Vesayet organlarının siyaseti kontrol etme imkânı zayıfladığı için on yıl önce dile getirmeyi tahayyül dahi edemediğimiz konuları tartışabiliyoruz. Halen ne oluğunu kimsenin anlayamadığı demokratik özerklik de, federalizm de, bölgecilik de, üniter ademi merkeziyetçilik de tartışılıyor. Artık sorunların çözümü sivil siyasetin sorumluluğunda...

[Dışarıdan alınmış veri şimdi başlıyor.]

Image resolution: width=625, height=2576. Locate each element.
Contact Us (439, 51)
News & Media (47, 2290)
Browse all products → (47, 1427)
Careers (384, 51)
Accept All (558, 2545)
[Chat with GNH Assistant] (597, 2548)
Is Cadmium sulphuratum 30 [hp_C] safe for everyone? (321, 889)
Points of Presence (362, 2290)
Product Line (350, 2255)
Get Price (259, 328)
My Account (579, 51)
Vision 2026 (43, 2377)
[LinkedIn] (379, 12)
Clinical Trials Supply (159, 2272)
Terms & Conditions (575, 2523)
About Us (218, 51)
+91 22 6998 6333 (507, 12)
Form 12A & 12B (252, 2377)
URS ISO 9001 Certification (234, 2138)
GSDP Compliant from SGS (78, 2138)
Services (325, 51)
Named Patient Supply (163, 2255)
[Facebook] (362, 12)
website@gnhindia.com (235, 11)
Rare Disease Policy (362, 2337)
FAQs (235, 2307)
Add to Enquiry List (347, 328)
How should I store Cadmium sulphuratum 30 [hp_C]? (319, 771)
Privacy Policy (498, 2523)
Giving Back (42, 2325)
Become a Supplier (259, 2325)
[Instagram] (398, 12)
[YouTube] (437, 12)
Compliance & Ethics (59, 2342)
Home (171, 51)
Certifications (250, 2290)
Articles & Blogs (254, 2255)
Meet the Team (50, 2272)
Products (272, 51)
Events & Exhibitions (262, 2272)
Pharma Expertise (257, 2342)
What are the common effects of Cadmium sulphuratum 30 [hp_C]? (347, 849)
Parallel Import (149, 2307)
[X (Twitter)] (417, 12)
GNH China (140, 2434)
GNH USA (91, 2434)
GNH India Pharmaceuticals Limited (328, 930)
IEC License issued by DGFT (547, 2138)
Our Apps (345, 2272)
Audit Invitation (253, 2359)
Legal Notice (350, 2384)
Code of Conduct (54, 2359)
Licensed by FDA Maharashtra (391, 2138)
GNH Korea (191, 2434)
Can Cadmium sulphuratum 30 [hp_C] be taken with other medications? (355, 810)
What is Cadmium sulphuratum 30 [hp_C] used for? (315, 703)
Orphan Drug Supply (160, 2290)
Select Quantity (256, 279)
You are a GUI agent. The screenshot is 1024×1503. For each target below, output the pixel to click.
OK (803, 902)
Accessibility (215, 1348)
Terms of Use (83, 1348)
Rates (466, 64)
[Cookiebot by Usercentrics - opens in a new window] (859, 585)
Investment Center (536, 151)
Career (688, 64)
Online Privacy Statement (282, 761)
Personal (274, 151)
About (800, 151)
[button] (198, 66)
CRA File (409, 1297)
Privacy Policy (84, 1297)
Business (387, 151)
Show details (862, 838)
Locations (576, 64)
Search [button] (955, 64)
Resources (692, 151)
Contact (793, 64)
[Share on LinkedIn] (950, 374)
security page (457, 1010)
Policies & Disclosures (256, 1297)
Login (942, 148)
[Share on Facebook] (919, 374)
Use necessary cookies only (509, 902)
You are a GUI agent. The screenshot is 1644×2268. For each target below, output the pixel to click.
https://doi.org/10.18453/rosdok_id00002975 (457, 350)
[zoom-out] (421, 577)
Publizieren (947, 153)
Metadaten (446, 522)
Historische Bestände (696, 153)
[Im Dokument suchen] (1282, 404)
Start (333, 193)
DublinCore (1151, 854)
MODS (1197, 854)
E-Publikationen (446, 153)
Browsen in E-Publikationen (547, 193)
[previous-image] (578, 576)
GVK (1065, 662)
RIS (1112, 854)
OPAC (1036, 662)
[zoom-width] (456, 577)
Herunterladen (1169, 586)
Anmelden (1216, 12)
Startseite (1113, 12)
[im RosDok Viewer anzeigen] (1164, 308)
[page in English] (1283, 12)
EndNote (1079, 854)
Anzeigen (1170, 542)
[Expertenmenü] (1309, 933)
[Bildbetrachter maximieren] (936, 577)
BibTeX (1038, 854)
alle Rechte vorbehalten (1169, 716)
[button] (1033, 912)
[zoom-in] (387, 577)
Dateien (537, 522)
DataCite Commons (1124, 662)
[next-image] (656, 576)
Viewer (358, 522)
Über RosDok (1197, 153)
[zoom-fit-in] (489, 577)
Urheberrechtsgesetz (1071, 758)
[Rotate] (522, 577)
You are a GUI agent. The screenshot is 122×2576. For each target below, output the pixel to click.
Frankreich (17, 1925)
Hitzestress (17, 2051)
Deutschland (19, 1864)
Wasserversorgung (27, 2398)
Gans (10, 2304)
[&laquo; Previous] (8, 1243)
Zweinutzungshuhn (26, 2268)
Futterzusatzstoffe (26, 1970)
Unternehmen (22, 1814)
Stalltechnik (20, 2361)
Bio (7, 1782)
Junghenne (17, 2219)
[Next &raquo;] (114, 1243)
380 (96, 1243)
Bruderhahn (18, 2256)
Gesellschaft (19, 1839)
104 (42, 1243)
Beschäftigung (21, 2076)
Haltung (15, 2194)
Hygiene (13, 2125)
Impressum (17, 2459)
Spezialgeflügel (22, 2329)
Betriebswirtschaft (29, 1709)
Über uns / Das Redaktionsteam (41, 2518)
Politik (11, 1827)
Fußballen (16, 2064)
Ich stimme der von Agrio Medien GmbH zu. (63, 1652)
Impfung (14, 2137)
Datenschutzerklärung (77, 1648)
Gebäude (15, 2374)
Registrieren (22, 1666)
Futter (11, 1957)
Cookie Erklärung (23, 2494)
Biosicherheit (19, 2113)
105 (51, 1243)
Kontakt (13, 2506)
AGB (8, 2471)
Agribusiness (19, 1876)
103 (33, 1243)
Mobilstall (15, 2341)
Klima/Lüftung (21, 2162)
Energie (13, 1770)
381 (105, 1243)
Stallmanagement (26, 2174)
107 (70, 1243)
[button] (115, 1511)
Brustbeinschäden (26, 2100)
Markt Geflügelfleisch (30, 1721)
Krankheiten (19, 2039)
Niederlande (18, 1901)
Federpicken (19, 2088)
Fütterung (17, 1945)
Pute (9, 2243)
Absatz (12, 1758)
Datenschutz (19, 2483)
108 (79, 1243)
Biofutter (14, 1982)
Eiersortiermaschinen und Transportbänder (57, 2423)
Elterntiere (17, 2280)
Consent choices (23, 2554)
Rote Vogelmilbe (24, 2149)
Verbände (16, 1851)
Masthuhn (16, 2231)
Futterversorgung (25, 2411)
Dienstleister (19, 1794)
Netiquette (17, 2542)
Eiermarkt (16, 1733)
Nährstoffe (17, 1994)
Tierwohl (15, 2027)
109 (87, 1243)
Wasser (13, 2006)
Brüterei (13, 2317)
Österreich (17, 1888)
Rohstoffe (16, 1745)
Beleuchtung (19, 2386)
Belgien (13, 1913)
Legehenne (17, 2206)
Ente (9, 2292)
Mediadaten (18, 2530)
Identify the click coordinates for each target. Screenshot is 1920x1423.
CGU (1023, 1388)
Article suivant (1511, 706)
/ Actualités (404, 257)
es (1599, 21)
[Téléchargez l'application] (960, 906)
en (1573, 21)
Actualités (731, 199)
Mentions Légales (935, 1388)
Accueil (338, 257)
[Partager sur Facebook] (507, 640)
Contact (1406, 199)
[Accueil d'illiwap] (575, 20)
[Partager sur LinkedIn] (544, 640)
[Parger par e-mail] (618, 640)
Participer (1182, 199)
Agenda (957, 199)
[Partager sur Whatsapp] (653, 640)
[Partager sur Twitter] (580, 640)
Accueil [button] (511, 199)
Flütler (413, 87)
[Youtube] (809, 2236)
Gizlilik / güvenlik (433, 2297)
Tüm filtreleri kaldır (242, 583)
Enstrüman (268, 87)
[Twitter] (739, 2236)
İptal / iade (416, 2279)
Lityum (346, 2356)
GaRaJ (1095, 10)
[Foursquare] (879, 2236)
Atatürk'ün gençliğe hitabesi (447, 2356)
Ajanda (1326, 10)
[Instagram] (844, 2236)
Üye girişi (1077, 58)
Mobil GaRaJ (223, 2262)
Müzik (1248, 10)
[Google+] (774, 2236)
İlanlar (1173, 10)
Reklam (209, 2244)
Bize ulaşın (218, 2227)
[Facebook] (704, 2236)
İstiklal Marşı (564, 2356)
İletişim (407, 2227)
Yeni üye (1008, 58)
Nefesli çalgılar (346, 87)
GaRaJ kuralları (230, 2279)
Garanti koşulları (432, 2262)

Artık vesayet mekanizmalarını veya toplumsal merkezi etkileme potansiyelini yitiren PKK (ya da onun içindeki otonom gruplar) anlamsız ve sefil saldırılarla Kürt sorununun çözümündeki ağırlığını kaybediyor. Başta Leyla Zana ve Kılıçdaroğlu olmak üzere, sivil aktörler inisiyatif üstlenmekte. Bu çok önemli, zira ülkedeki bu kirli savaşın yürütülmesinden nemalanan bir ya da birden fazla yapı var ve onların beslenme kanallarının kesilmesi şarttır. Bu konuda inisiyatifin sivil kanatlardan geliyor olmasının altını çizelim.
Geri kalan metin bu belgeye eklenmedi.